I’m using RTL-SDR V3, FlightAware orange, and NooElec NESDR Nano 3 sdrs
Very important to have good antenna like the outdoor ones FlightAware sells.
Good luck.

That’s why. Pi are not supposed to live outside in extreme heat and cold.
Run a coax cable to inside the house. Keep only a LNA at the antenna.

Maybe we can agree to disagree with this one. At the time of my issue, average outdoor temps were about 15C/60F here. Hardly anything a Pi can’t handle and cooler than indoor temp. Looking back at my CPU temp history, with a fan and heatsink, it rarely went over 50C, and in the summer maybe 60C briefly. But never higher.

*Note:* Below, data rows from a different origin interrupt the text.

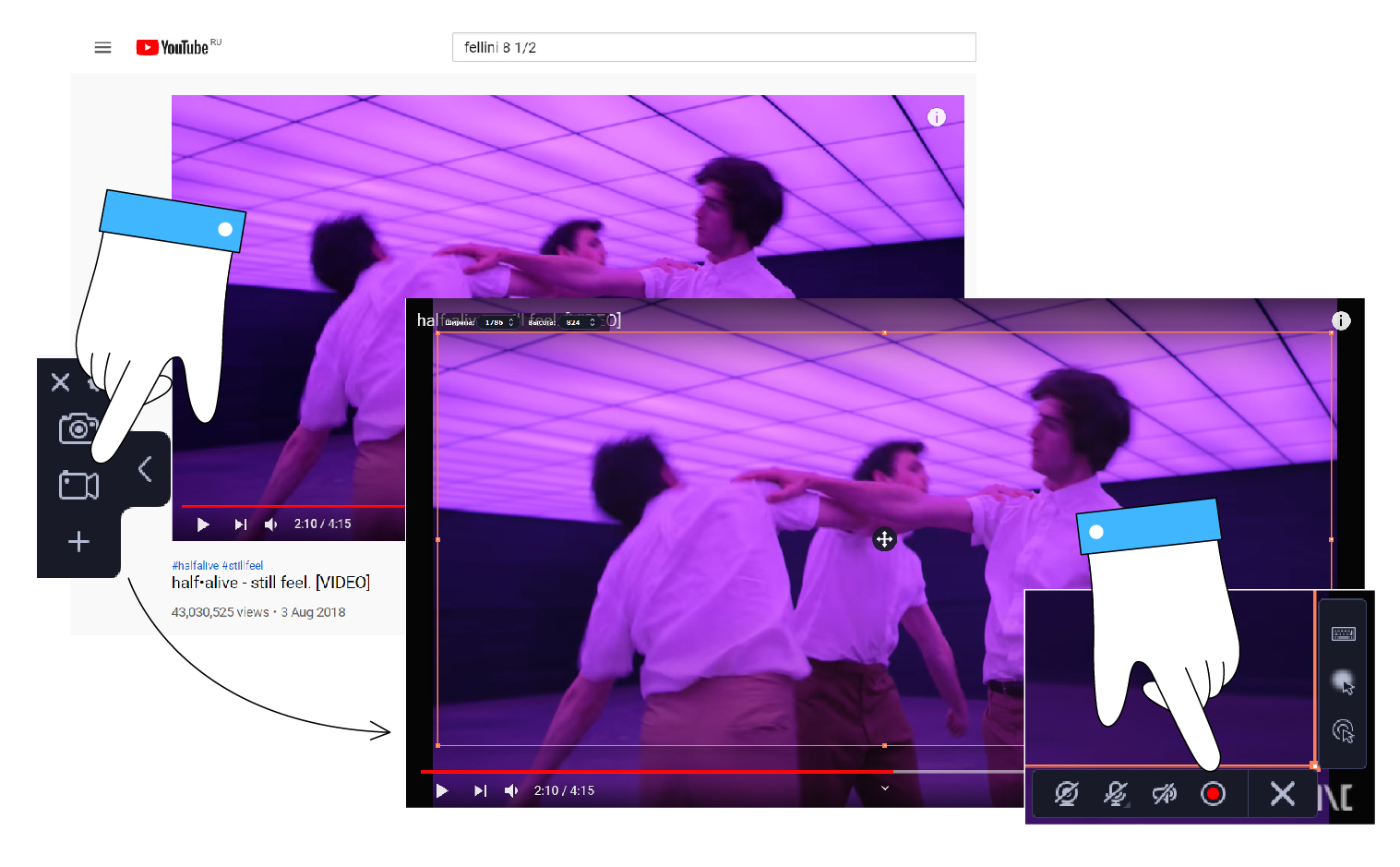
Task: Click the #halfalive hashtag link
Action: pos(195,565)
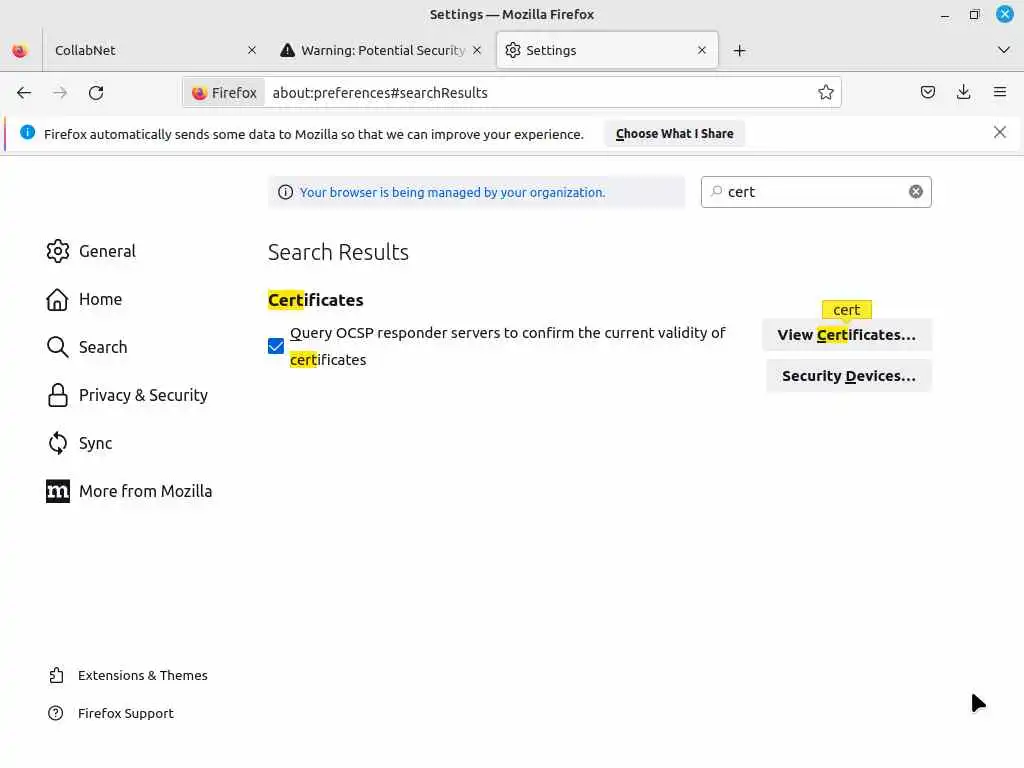Open the General settings category

coord(107,251)
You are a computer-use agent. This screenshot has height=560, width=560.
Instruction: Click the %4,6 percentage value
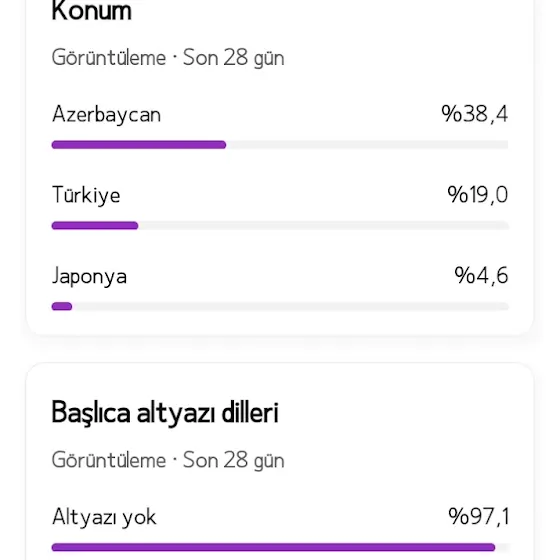(481, 276)
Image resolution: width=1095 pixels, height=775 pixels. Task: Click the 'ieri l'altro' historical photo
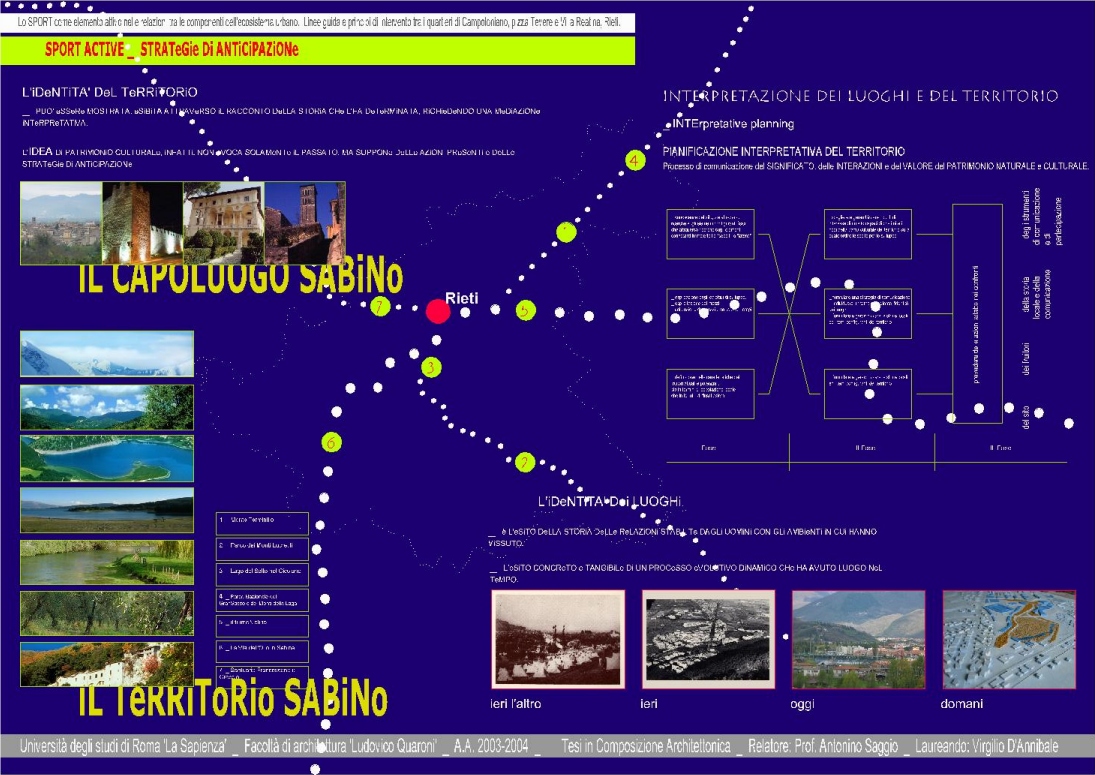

But, sure, maybe the one that was outdoors for over two years died because of cumulative effects. But what about about the replacement (that also died) that was outside for an only a week, in a different waterproof enclosure? That’s the weird one for me.

Anyway, running coax indoors is not possible in my application, so we will just deal with the consequences. The Le Potato I purchased seems to be doing better, just with higher CPU temps.

Thermal cycles of expansion and contraction affect the internals of electronic components.
Also outside they might be exposed to static electricity. The coax that I bring in the house has an arrester on it. Grounded.

So you can run power over there and/or Ethernet but not coax?

Yes, I have an exterior power receptacle and use wifi.

Living in an urban environment, not all of us live in single-family homes where modifications of that sort are permitted.